Jag gave a rueful shrug. From what Fox had been able to piece together, Jag had been the resident bad boy, driving his Feral brothers to murderous intent on a regular basis, until he met Olivia.

“Then we have no choice.” Kougar’s voice was cool as ice. “We collect all seventeen in the prisons.”

Hawke’s hold on his mate tightened.

Kougar’s gaze slid to the female Feral, a cutie with dark, blue-tipped hair and a killer smile. “Sixteen. Not Falkyn.” Though Falkyn was one of the newly marked seventeen, she was soon to be Hawke’s mate, and there was no doubt in any of their minds that she was the one meant to be marked.

Kougar turned to the others, meeting each man’s gaze, one after the other, ending with his chief’s. “Then we start over.”

Start over. Kill them.

Falkyn wrenched free of Hawke’s protective hold. “Grizz fought the darkness to help you. You voted to trust him.”

Jag grunted. “That was before Rikkert accused him of murder.”

Three heads jerked toward Jag, then Paenther as he explained the altercation in front of the house a short time ago and how Grizz hadn’t lifted a hand against his attacker.

Hawke frowned. “What makes a man take a beating like that without defending himself?”

“Guilt,” Jag, Fox, and Kougar said simultaneously.

Hawke nodded. “The evil don’t feel guilt.
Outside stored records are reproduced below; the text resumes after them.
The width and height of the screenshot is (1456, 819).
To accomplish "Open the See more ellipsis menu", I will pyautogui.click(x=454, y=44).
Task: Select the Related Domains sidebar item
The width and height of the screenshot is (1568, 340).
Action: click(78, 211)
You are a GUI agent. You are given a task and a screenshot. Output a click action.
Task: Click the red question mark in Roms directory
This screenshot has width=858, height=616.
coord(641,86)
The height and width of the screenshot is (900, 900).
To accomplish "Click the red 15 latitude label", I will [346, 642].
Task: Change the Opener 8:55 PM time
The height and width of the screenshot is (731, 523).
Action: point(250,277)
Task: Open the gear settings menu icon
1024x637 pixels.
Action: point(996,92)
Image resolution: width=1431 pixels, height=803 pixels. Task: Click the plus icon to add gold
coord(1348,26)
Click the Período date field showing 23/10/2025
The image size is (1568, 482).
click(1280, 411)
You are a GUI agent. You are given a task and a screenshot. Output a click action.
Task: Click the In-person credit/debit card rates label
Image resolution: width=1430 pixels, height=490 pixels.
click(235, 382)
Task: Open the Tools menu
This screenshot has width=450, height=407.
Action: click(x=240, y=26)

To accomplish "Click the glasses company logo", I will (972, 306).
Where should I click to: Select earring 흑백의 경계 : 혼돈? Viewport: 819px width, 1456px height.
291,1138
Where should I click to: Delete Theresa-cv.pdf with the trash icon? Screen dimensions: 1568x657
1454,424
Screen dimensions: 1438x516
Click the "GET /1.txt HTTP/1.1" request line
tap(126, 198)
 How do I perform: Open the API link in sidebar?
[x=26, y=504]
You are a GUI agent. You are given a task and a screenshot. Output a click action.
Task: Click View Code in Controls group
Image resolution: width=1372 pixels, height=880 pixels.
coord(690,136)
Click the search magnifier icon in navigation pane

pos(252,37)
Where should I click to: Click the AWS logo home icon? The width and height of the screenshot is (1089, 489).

Not like that. Only those with a fully functioning conscience. We’ve seen his anger-management issues. It’s probably no surprise that he’s caused trouble before. But we’ve seen evidence of honor in the male.”

“Are you willing to stake her life on it?” Kougar’s gaze flicked to Falkyn. “And ours. Because if we make one mistake, if we allow one evil Feral to remain within our ranks, we’re compromised. Inir will find a way to use him to destroy us. And if we go down, the Daemons rise, and the world as we know it will be over. Everything we’ve fought for will be lost.”

Lyon lifted his hand, drawing all attention back to him. “We can’t start over until all seventeen are accounted for.”